Some items span both categories. For example, telecommunication costs are 18 percent tradable relating to the equipment which is imported, and 82 percent non-tradable being the local service costs. Across the overall economy, 60 percent of costs are non-tradables and 40% are tradables.
Here in New Zealand, our overall inflation rate has been driven for all of this century by the 60 percent of items that are classed as non-tradables. The comparison is stark over all timeframes.
For example, for the 20-year period from Q4 (quarter 4) of 2000 through to Q4 of 2020, the prices of non-tradables increased by 84 percent whereas tradables increased by only 49 percent.
Over a ten-year period from Q4 2010, the non-tradables increased in price by 29 percent whereas the tradables increased by only 14 percent.
Over a five-year period from 2015, the non-tradable inflation totalled 14.2% whereas tradable inflation totalled 0.1% – effectively a big zero.
The big message in all of this is that to a large extent our inflation is not imported.

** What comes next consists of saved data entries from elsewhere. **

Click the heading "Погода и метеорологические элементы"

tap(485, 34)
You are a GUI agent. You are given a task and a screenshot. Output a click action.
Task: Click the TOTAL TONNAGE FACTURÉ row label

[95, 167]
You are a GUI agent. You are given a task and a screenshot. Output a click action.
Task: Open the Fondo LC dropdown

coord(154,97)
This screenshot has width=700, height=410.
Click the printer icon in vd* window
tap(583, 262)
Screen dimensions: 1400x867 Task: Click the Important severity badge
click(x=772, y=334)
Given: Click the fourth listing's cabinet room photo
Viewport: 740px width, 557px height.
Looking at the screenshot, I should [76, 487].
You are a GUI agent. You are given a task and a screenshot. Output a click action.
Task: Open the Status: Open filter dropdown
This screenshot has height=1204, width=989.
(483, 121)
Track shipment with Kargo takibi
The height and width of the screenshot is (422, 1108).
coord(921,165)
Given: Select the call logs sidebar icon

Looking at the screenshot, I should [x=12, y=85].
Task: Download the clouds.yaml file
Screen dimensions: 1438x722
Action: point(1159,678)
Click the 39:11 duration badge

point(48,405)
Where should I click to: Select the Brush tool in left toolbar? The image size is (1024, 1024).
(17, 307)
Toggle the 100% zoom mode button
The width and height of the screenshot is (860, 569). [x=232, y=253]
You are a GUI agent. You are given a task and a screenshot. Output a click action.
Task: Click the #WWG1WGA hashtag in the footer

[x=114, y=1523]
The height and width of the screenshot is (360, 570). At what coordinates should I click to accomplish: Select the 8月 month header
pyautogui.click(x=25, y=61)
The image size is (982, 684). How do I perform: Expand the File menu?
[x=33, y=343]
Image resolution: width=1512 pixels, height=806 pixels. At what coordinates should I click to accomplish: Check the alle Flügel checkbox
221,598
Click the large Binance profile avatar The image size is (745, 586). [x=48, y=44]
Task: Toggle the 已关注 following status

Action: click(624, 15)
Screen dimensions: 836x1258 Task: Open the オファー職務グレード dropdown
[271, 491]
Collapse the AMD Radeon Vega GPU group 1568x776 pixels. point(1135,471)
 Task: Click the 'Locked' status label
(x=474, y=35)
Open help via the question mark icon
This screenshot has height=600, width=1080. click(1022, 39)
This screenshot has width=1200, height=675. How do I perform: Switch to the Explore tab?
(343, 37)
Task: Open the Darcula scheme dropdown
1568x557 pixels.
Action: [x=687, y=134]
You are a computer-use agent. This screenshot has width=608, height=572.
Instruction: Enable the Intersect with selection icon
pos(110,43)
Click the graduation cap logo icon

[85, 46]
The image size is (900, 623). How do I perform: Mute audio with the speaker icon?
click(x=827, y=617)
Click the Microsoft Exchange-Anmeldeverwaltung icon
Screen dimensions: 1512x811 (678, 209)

Rather, we do it by ourselves. This has been the situation for a very long time but has become even more increasingly the case in the last five years.
In the latest 12 months, the non-tradable inflation totalled 2.8% whereas the preceding year it was 3.1%. The year before that it was 2.7%. For 2021 it is almost certainly on an uptick again with the majority of businesses planning to raise their charges, plus minimum wage rates on the increase.
What these figures would seem to say is that the Reserve Bank efforts to further stimulate inflation are seriously misplaced. We are beating to a different inflation drum than most of the countries we trade with, our internally generated inflation is already well above two percent and nudging three percent, and we now need to find our own pathway.
Whereas tradable inflation has been muted for much of the last 20 years, that may not remain so for ever. One of the key items that may well increase is petrol for private use, which makes up around nine percent of the tradable group and 3.6 percent of total CPI. That is just the petrol for private use. Other items could also start to drift upwards, depending at least to some extent on what happens to the New Zealand exchange rate.
The fact that inflation of non-tradables has been consistently higher than inflation of tradables raises further questions about the New Zealand economy. As a starting point, it suggests that the non-tradable sector has been less disciplined than it might have been in terms of cost efficiency.
All other things being equal, this higher internally generated inflation relative to internationally determined prices should have led to a decline in the exchange rate, whereas much of the last ten years has been characterised by high exchange rates.
But all other things have not been equal. New Zealand has been producing products in high global demand – comprising dairy, meat, timber, fruit and seafood – and this has led to particularly high terms of trade. Without those happenings, the New Zealand economy would have been in great difficulty.
Acknowledgement: My search for information on tradables and non-tradables was aided by Jenée Tibshraeny at interest.co.nz who came up with the key link as to the components of tradables and non-tradables. This got me on the investigatory journey. The CPI numbers for tradable and non-tradables, and also the inflation rates for individual components thereof, are available at http://infoshare.stats.govt.nz/
A couple of friends involved in local government have told me rates will need to double in the next ten years to keep up with replacing obsolete infrastructure. Many of my farming friends are paying 20,30,50 and even 100kpa in rates at present, it’s a big deal for the rural community.
I agree that replacing obsolete infrastructure is going to be painful. Cities like Wellington are also going to be badly hit.
Good work Keith. A timely reminder, to the Government and the Reserve Bank.